[Opening TASK INPUTS section]

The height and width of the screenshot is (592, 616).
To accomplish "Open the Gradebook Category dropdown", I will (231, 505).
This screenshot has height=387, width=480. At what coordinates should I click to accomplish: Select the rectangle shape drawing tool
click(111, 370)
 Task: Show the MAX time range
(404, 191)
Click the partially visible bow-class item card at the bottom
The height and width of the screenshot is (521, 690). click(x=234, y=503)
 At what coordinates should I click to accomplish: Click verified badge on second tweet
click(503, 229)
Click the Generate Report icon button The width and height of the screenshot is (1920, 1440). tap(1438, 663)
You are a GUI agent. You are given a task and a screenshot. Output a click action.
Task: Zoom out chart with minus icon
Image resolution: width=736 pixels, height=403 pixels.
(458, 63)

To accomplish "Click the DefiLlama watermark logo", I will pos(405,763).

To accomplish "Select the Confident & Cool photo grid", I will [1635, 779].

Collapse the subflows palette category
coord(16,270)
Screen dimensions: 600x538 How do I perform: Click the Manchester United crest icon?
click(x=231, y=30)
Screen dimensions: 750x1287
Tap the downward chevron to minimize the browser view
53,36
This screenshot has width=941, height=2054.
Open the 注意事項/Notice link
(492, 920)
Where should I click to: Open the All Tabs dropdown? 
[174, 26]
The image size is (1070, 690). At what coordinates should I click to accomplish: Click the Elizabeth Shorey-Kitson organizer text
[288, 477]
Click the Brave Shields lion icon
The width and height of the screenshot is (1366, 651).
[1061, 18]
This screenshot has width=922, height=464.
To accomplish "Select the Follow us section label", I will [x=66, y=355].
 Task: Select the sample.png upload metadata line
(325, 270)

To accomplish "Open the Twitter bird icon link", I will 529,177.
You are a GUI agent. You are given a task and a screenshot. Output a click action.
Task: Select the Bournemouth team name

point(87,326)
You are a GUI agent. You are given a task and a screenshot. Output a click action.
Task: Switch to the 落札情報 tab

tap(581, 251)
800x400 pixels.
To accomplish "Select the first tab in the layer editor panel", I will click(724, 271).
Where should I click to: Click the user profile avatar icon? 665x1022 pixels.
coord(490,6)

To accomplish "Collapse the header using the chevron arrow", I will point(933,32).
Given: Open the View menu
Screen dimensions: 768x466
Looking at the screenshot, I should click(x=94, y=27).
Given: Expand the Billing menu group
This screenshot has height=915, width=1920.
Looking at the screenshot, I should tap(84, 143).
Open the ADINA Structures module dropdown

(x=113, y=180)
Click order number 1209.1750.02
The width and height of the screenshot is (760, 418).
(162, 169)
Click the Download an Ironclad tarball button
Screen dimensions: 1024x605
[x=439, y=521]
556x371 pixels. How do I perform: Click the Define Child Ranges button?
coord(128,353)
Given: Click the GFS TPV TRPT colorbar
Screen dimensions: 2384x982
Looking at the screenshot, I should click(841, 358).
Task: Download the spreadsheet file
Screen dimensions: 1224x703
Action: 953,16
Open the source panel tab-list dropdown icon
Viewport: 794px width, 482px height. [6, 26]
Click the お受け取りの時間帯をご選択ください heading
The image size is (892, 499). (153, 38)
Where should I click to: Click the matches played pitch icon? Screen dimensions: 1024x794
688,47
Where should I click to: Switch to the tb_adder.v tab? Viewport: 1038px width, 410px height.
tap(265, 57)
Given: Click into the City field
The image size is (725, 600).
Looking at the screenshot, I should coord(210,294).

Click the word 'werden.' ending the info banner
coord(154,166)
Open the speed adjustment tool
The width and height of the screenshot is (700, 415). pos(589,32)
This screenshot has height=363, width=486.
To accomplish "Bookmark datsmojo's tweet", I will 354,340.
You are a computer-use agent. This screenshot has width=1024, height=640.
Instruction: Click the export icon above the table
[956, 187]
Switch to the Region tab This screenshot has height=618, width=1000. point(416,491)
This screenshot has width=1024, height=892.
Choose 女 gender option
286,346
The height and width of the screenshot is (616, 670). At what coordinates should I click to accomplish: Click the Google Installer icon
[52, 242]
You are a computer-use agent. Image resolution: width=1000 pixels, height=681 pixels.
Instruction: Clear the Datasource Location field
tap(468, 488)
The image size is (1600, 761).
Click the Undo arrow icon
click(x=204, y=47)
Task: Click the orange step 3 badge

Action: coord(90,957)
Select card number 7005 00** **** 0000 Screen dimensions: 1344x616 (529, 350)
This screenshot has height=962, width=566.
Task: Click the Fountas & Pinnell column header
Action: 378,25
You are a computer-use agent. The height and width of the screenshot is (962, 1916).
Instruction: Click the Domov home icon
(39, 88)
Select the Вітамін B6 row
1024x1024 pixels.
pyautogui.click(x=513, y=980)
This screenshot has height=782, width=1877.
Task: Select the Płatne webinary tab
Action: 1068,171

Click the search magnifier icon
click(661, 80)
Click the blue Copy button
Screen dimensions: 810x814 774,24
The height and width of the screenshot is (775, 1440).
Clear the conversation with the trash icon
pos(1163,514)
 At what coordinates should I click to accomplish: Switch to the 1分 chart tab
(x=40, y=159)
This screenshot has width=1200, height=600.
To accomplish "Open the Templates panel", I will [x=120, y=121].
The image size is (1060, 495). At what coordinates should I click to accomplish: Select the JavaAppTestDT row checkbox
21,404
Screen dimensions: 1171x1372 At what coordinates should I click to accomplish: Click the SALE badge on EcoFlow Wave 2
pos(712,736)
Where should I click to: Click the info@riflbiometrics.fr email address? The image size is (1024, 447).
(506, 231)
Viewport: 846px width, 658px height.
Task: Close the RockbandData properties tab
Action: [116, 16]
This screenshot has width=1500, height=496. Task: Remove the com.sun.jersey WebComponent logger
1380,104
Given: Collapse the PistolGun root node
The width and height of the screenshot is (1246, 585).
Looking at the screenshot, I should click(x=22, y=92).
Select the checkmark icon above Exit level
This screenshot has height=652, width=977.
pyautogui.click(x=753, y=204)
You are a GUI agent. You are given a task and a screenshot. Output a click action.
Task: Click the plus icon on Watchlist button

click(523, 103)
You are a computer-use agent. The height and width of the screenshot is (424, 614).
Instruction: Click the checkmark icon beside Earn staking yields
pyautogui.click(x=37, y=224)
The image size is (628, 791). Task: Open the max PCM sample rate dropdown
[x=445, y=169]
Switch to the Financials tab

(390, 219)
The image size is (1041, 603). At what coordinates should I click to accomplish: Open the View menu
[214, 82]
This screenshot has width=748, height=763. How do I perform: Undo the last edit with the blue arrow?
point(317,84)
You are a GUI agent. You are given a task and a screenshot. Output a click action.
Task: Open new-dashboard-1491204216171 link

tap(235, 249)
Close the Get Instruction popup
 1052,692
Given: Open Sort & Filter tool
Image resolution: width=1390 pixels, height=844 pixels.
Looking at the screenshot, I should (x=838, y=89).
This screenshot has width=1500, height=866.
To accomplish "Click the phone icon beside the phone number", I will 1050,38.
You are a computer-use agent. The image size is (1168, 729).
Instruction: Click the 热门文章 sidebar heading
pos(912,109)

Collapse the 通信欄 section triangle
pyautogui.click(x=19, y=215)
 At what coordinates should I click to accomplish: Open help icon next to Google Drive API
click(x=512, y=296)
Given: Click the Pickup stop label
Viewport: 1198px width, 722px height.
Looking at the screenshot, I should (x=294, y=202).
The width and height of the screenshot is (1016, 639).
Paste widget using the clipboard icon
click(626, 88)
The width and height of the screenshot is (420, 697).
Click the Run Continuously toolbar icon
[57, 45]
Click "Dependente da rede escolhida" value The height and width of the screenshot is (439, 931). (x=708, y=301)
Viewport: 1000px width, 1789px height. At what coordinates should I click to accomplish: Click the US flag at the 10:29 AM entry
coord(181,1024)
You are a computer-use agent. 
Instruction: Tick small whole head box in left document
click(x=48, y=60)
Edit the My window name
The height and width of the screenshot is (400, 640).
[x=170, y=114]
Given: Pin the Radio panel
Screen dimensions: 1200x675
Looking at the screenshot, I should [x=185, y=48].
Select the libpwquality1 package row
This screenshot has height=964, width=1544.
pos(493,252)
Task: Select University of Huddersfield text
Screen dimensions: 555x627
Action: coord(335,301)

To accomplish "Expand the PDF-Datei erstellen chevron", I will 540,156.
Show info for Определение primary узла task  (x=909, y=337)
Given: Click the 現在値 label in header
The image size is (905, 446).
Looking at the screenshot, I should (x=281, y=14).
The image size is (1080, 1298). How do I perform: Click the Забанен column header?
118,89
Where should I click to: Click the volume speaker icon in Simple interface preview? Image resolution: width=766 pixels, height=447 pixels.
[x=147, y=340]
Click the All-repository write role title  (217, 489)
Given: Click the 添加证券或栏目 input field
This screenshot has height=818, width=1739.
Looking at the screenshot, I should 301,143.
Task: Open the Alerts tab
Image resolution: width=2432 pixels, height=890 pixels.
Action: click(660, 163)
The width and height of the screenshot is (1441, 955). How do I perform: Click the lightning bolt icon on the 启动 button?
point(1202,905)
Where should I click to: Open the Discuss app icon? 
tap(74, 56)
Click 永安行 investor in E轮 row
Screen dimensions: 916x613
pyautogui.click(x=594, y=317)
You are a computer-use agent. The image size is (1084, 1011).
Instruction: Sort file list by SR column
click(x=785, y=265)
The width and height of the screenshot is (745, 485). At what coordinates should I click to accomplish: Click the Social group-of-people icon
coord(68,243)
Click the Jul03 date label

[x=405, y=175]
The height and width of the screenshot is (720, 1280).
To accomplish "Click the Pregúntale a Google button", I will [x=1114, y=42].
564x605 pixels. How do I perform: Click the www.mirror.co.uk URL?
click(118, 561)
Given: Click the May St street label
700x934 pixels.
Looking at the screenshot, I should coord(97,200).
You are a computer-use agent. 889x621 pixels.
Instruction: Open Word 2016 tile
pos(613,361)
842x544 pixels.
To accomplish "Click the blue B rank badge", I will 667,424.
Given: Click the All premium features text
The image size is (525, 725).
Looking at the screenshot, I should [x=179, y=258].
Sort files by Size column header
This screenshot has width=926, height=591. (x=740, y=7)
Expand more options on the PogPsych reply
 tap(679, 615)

[Closing TASK INPUTS section]

Return from the data every line that holds "computer".

PROBLEM SOLUTION ::
You are a computer-use agent. This screenshot has width=1024, height=640.
You are a computer-use agent. Image resolution: width=1000 pixels, height=681 pixels.
You are a computer-use agent. The height and width of the screenshot is (962, 1916).
You are a computer-use agent. The height and width of the screenshot is (424, 614).
You are a computer-use agent. The image size is (1168, 729).
You are a computer-use agent. 
You are a computer-use agent. The image size is (1084, 1011).
You are a computer-use agent. 889x621 pixels.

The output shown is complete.